**ACTIVITY:**
Every entry below is to be retyped exactly as it appears.

**DATASET EXCERPTS:**

---*---

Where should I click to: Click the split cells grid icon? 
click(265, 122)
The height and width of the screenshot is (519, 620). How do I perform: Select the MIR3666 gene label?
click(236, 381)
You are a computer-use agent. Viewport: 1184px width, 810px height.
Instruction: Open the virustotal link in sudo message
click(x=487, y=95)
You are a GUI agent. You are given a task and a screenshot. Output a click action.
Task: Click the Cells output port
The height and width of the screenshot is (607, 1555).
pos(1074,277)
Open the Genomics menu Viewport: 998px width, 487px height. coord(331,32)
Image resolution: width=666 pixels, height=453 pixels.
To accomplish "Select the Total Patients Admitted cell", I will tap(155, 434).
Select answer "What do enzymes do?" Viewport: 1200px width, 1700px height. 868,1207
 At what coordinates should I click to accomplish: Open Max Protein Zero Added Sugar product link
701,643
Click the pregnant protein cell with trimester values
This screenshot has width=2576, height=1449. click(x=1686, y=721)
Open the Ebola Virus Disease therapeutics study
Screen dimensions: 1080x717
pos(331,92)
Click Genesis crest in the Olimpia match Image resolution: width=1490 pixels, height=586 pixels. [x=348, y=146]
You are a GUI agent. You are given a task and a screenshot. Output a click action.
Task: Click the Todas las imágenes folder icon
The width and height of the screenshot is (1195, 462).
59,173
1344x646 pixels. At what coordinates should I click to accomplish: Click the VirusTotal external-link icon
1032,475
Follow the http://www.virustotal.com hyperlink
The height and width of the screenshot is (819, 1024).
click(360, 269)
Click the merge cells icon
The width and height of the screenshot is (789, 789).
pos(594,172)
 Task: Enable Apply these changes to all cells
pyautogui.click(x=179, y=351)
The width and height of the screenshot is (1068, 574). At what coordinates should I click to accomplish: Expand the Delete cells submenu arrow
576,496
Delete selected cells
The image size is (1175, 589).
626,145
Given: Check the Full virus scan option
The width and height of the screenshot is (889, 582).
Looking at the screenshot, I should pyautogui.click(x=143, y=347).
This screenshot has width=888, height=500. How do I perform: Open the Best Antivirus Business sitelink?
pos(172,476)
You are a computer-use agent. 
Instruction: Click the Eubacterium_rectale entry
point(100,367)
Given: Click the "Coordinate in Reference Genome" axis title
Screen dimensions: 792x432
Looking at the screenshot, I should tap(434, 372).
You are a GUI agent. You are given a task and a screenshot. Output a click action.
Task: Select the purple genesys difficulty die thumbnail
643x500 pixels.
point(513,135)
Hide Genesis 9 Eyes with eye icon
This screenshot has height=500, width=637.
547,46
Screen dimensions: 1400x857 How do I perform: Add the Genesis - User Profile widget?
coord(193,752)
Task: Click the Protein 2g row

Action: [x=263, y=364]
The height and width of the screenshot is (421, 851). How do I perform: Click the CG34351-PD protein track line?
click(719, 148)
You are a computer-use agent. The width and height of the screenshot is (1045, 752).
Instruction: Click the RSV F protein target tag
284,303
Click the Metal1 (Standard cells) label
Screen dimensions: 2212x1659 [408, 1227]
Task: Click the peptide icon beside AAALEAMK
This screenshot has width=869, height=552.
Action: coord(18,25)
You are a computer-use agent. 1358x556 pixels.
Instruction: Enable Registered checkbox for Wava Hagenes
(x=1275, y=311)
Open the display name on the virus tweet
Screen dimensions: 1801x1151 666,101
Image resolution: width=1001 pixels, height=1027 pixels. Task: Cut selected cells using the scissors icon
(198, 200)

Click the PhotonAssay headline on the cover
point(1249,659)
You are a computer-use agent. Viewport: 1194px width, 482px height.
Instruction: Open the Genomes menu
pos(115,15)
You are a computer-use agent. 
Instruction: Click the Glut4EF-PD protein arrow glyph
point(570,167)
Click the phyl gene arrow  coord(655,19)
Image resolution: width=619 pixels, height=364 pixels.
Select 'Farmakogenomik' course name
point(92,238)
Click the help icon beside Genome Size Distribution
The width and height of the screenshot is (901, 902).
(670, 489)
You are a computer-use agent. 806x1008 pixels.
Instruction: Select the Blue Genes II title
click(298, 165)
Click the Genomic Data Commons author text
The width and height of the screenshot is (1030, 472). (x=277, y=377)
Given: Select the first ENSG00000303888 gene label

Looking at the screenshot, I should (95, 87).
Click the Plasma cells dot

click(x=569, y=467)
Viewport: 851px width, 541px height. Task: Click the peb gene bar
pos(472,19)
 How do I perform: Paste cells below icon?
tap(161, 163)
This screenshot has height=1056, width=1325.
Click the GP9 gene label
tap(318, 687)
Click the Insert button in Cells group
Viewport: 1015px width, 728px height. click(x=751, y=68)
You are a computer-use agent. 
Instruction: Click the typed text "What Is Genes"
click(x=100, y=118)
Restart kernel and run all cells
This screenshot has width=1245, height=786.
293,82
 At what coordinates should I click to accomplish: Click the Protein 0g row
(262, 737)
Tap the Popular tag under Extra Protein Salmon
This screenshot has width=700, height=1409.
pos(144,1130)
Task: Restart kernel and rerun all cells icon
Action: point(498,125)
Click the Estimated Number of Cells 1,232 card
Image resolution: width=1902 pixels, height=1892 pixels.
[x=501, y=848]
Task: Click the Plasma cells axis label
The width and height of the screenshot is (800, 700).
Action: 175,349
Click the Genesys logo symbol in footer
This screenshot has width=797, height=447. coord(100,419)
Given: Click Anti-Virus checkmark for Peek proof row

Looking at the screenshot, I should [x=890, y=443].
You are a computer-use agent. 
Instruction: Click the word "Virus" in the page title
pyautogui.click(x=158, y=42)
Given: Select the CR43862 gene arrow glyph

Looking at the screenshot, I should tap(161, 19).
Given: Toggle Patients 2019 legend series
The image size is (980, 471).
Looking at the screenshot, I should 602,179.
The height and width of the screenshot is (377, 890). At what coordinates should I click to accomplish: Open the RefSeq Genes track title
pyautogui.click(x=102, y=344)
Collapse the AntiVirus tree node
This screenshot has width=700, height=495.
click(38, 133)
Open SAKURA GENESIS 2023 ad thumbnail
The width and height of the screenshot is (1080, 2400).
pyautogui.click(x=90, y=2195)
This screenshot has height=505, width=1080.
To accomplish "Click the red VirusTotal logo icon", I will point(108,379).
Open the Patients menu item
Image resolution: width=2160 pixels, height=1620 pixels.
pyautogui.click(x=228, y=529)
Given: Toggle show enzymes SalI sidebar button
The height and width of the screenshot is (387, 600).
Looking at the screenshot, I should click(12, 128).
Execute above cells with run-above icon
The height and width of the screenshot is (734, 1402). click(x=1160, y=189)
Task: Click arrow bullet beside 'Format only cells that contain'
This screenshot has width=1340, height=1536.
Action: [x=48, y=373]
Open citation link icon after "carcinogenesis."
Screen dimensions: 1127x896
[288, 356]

---*---

**YOUR SOLUTION:**
Where should I click to: Click the split cells grid icon? 
click(265, 122)
The height and width of the screenshot is (519, 620). How do I perform: Select the MIR3666 gene label?
click(236, 381)
You are a computer-use agent. Viewport: 1184px width, 810px height.
Instruction: Open the virustotal link in sudo message
click(x=487, y=95)
You are a GUI agent. You are given a task and a screenshot. Output a click action.
Task: Click the Cells output port
The height and width of the screenshot is (607, 1555).
pos(1074,277)
Open the Genomics menu Viewport: 998px width, 487px height. coord(331,32)
Image resolution: width=666 pixels, height=453 pixels.
To accomplish "Select the Total Patients Admitted cell", I will tap(155, 434).
Select answer "What do enzymes do?" Viewport: 1200px width, 1700px height. 868,1207
 At what coordinates should I click to accomplish: Open Max Protein Zero Added Sugar product link
701,643
Click the pregnant protein cell with trimester values
This screenshot has width=2576, height=1449. click(x=1686, y=721)
Open the Ebola Virus Disease therapeutics study
Screen dimensions: 1080x717
pos(331,92)
Click Genesis crest in the Olimpia match Image resolution: width=1490 pixels, height=586 pixels. [x=348, y=146]
You are a GUI agent. You are given a task and a screenshot. Output a click action.
Task: Click the Todas las imágenes folder icon
The width and height of the screenshot is (1195, 462).
59,173
1344x646 pixels. At what coordinates should I click to accomplish: Click the VirusTotal external-link icon
1032,475
Follow the http://www.virustotal.com hyperlink
The height and width of the screenshot is (819, 1024).
click(360, 269)
Click the merge cells icon
The width and height of the screenshot is (789, 789).
pos(594,172)
 Task: Enable Apply these changes to all cells
pyautogui.click(x=179, y=351)
The width and height of the screenshot is (1068, 574). At what coordinates should I click to accomplish: Expand the Delete cells submenu arrow
576,496
Delete selected cells
The image size is (1175, 589).
626,145
Given: Check the Full virus scan option
The width and height of the screenshot is (889, 582).
Looking at the screenshot, I should pyautogui.click(x=143, y=347).
This screenshot has width=888, height=500. How do I perform: Open the Best Antivirus Business sitelink?
pos(172,476)
You are a computer-use agent. 
Instruction: Click the Eubacterium_rectale entry
point(100,367)
Given: Click the "Coordinate in Reference Genome" axis title
Screen dimensions: 792x432
Looking at the screenshot, I should tap(434, 372).
You are a GUI agent. You are given a task and a screenshot. Output a click action.
Task: Select the purple genesys difficulty die thumbnail
643x500 pixels.
point(513,135)
Hide Genesis 9 Eyes with eye icon
This screenshot has height=500, width=637.
547,46
Screen dimensions: 1400x857 How do I perform: Add the Genesis - User Profile widget?
coord(193,752)
Task: Click the Protein 2g row

Action: [x=263, y=364]
The height and width of the screenshot is (421, 851). How do I perform: Click the CG34351-PD protein track line?
click(719, 148)
You are a computer-use agent. The width and height of the screenshot is (1045, 752).
Instruction: Click the RSV F protein target tag
284,303
Click the Metal1 (Standard cells) label
Screen dimensions: 2212x1659 [408, 1227]
Task: Click the peptide icon beside AAALEAMK
This screenshot has width=869, height=552.
Action: coord(18,25)
You are a computer-use agent. 1358x556 pixels.
Instruction: Enable Registered checkbox for Wava Hagenes
(x=1275, y=311)
Open the display name on the virus tweet
Screen dimensions: 1801x1151 666,101
Image resolution: width=1001 pixels, height=1027 pixels. Task: Cut selected cells using the scissors icon
(198, 200)

Click the PhotonAssay headline on the cover
point(1249,659)
You are a computer-use agent. Viewport: 1194px width, 482px height.
Instruction: Open the Genomes menu
pos(115,15)
You are a computer-use agent. 
Instruction: Click the Glut4EF-PD protein arrow glyph
point(570,167)
Click the phyl gene arrow  coord(655,19)
Image resolution: width=619 pixels, height=364 pixels.
Select 'Farmakogenomik' course name
point(92,238)
Click the help icon beside Genome Size Distribution
The width and height of the screenshot is (901, 902).
(670, 489)
You are a computer-use agent. 806x1008 pixels.
Instruction: Select the Blue Genes II title
click(298, 165)
Click the Genomic Data Commons author text
The width and height of the screenshot is (1030, 472). (x=277, y=377)
Given: Select the first ENSG00000303888 gene label

Looking at the screenshot, I should (95, 87).
Click the Plasma cells dot

click(x=569, y=467)
Viewport: 851px width, 541px height. Task: Click the peb gene bar
pos(472,19)
 How do I perform: Paste cells below icon?
tap(161, 163)
This screenshot has height=1056, width=1325.
Click the GP9 gene label
tap(318, 687)
Click the Insert button in Cells group
Viewport: 1015px width, 728px height. click(x=751, y=68)
You are a computer-use agent. 
Instruction: Click the typed text "What Is Genes"
click(x=100, y=118)
Restart kernel and run all cells
This screenshot has width=1245, height=786.
293,82
 At what coordinates should I click to accomplish: Click the Protein 0g row
(262, 737)
Tap the Popular tag under Extra Protein Salmon
This screenshot has width=700, height=1409.
pos(144,1130)
Task: Restart kernel and rerun all cells icon
Action: point(498,125)
Click the Estimated Number of Cells 1,232 card
Image resolution: width=1902 pixels, height=1892 pixels.
[x=501, y=848]
Task: Click the Plasma cells axis label
The width and height of the screenshot is (800, 700).
Action: 175,349
Click the Genesys logo symbol in footer
This screenshot has width=797, height=447. coord(100,419)
Given: Click Anti-Virus checkmark for Peek proof row

Looking at the screenshot, I should [x=890, y=443].
You are a computer-use agent. 
Instruction: Click the word "Virus" in the page title
pyautogui.click(x=158, y=42)
Given: Select the CR43862 gene arrow glyph

Looking at the screenshot, I should tap(161, 19).
Given: Toggle Patients 2019 legend series
The image size is (980, 471).
Looking at the screenshot, I should 602,179.
The height and width of the screenshot is (377, 890). At what coordinates should I click to accomplish: Open the RefSeq Genes track title
pyautogui.click(x=102, y=344)
Collapse the AntiVirus tree node
This screenshot has width=700, height=495.
click(38, 133)
Open SAKURA GENESIS 2023 ad thumbnail
The width and height of the screenshot is (1080, 2400).
pyautogui.click(x=90, y=2195)
This screenshot has height=505, width=1080.
To accomplish "Click the red VirusTotal logo icon", I will point(108,379).
Open the Patients menu item
Image resolution: width=2160 pixels, height=1620 pixels.
pyautogui.click(x=228, y=529)
Given: Toggle show enzymes SalI sidebar button
The height and width of the screenshot is (387, 600).
Looking at the screenshot, I should click(12, 128).
Execute above cells with run-above icon
The height and width of the screenshot is (734, 1402). click(x=1160, y=189)
Task: Click arrow bullet beside 'Format only cells that contain'
This screenshot has width=1340, height=1536.
Action: [x=48, y=373]
Open citation link icon after "carcinogenesis."
Screen dimensions: 1127x896
[288, 356]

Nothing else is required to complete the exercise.